1. The utility model provides a rewind tension active control system for horizontal warper, includes frame (1), rotating rack is equipped with warp beam (2) and leads yarn roller (3) on frame (1), still erects in frame (1) to be used for the drive to lead the rotatory motor element of yarn roller (3), its characterized in that: still including setting up tension roller (4) between warp beam (2) and leading yarn roller (3), tension roller (4) rotate with frame (1) and are connected, and the height of tension roller (4) is greater than warp beam (2) and leads yarn roller (3), and tension roller (4) are on a parallel with warp beam (2) and set up, and tension roller (4) below is equipped with tension sensor (5) and links to each other with frame (1), tension sensor (5) and motor element electric connection.

2. The active control system of beaming tension for a sectional warper of claim 1, wherein: the yarn guide roller is characterized in that adjusting seats (6) are arranged on the rack (1) in a sliding mode, driving assemblies used for driving the adjusting seats (6) to slide are further arranged on the rack (1), the adjusting seats (6) are located between the tension rollers (4) and the yarn guide rollers (3), the height of the adjusting seats (6) is lower than that of the tension rollers (4), the adjusting seats (6) are arranged in pairs, the adjusting seats (6) are arranged along the length direction of the tension rollers (4), and the yarn guide rollers (7) are arranged on the rotating frames on the adjusting seats (6).

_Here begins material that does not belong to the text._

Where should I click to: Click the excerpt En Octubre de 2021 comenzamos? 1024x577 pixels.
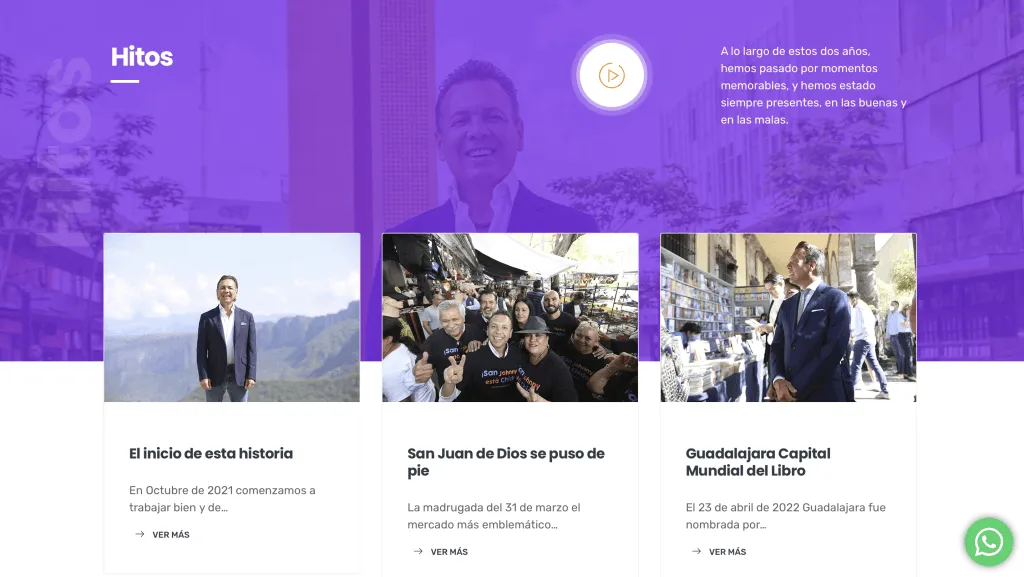222,499
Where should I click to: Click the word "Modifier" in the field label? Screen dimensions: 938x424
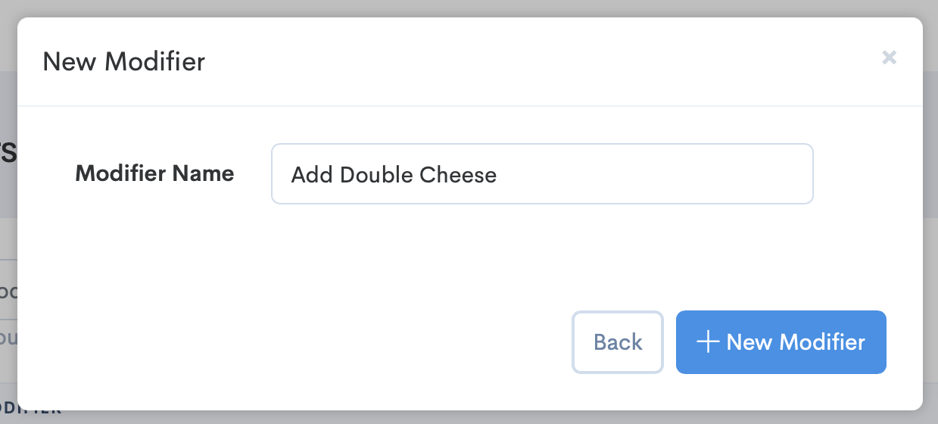pos(120,173)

3. The active control system of beaming tension for a sectional warper of claim 2, wherein: be equipped with slide rail (11) on frame (1), slide rail (11) are the arc setting, and the centre of a circle and tension roller (4) top coincidence of slide rail (11), slide in slide rail (11) and be equipped with slider (12), adjust seat (6) and slider (12) rigid coupling, adjust seat (6) and slide through slider (12) and set up in frame (1).

4. The active control system of beaming tension for a sectional warper of claim 3, wherein: the driving assembly comprises a cylinder (13) erected on the rack (1), a driving rack (14) connected with a piston rod of the cylinder (13), and a driven rack (15) arranged on the adjusting seat (6), wherein the driven rack (15) is arc-shaped, the circle center of the driven rack (15) coincides with the circle center of the sliding rail (11), the driving rack (14) is arranged along the tangential direction of the driven rack (15), the driving rack (14) is meshed with the driven rack (15), and the cylinder (13) is arranged along the length direction of the driving rack (14).

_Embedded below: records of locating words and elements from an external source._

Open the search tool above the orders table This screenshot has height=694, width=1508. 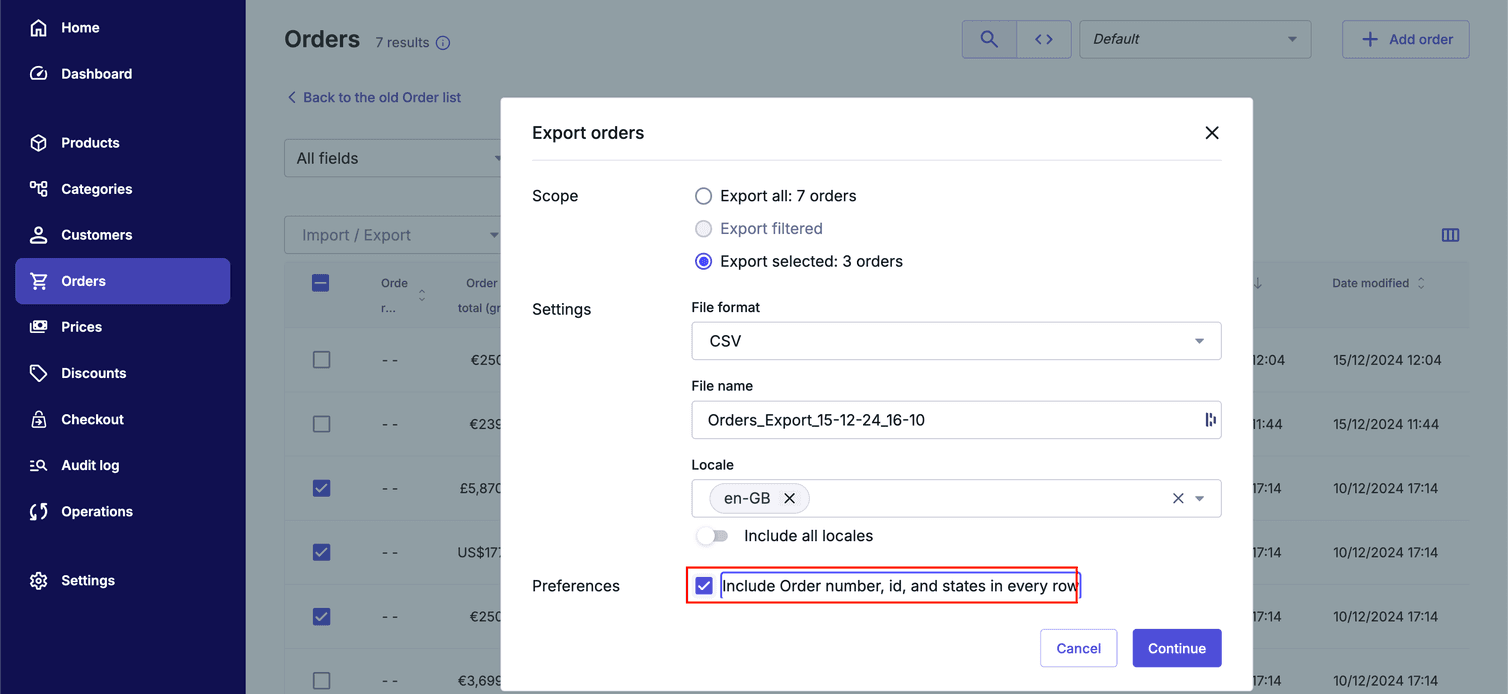point(988,39)
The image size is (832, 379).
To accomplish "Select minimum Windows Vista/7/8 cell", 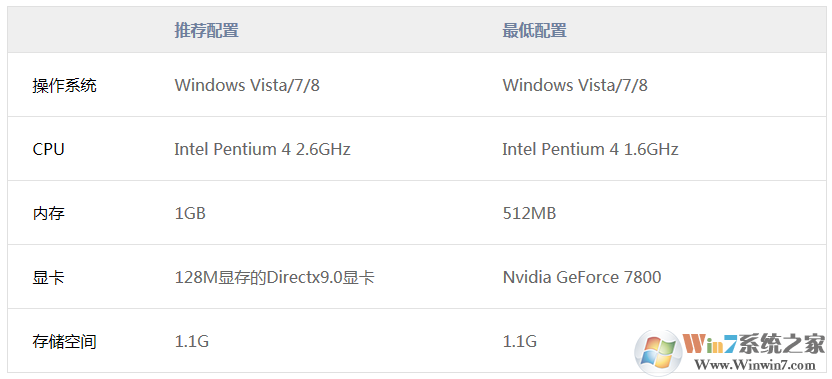I will pyautogui.click(x=575, y=85).
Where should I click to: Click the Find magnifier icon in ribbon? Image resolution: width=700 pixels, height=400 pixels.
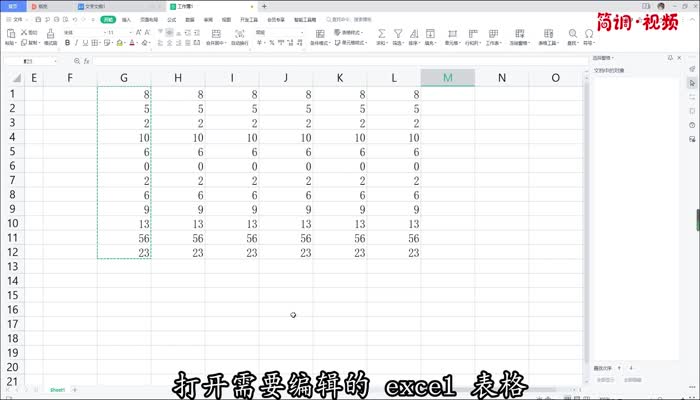point(573,33)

5. The active control system of beaming tension for a sectional warper of claim 4, wherein: the two cylinders (13) are connected in series.

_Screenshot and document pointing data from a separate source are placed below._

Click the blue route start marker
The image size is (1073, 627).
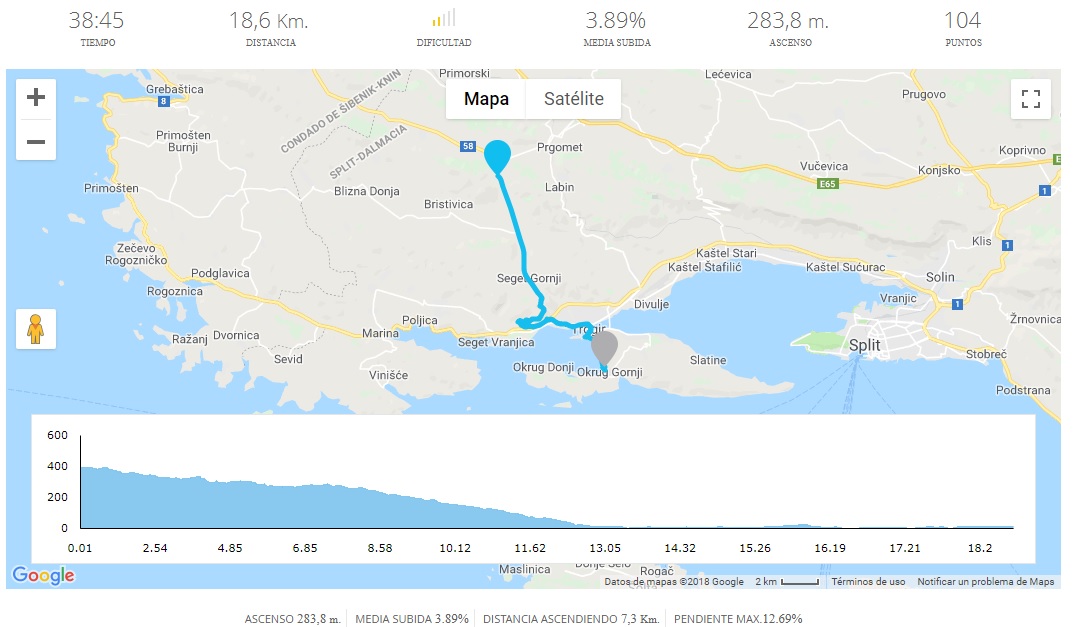coord(497,156)
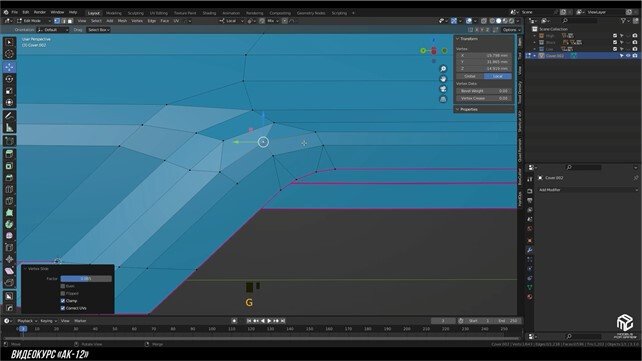Activate the Cursor tool
642x361 pixels.
point(9,54)
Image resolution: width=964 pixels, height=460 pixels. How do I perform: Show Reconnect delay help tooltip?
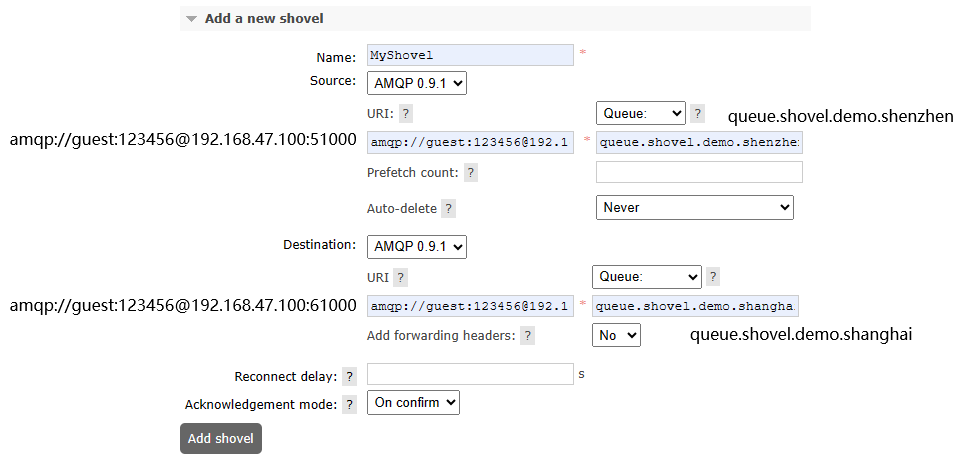tap(349, 377)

6. The active control system of beaming tension for a sectional warper of claim 4, wherein: a limiting plate (16) is erected on the rack (1), and the limiting plate (16) is abutted against one side, back to the driven rack (15), of the driving rack (14).

7. The active control system of beaming tension for a sectional warper of claim 6, wherein: the limiting plate (16) is provided with a roller (17) towards the rotating frame on one side of the driving rack (14), and the limiting plate (16) is abutted against the driving rack (14) through the roller (17).

8. The active control system of beaming tension for a sectional warper of claim 3, wherein: the driving assembly comprises a shifting rod (61) arranged on the adjusting seat (6), a shifting block (18) arranged on the rack (1) in a sliding mode, and a screw rod (19) arranged on the shifting block (18) in a penetrating mode, wherein the screw rod (19) is arranged along the tangential direction of the sliding rail (11), the screw rod (19) is rotatably connected with the rack (1), the screw rod (19) is in threaded fit with the shifting block (18), the sliding direction of the shifting block (18) is parallel to the screw rod (19), a clamping groove (110) is formed in the shifting block (18), the clamping groove (110) is arranged along the normal direction of the sliding rail (11), the shifting rod (61) is arranged in the clamping groove (110) in a penetrating mode, and the shifting rod (61) is parallel to the yarn guide roller (7).